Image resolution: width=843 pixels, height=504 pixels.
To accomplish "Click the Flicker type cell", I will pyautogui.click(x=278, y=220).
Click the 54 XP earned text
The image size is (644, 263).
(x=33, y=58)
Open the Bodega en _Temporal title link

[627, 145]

◇ ◇ ◇ ◇

** Work required **
Please repeat the complete material exactly, with nothing omitted.

** Task result **
Image resolution: width=843 pixels, height=504 pixels.
To accomplish "Click the Flicker type cell", I will pyautogui.click(x=278, y=220).
Click the 54 XP earned text
The image size is (644, 263).
(x=33, y=58)
Open the Bodega en _Temporal title link

[627, 145]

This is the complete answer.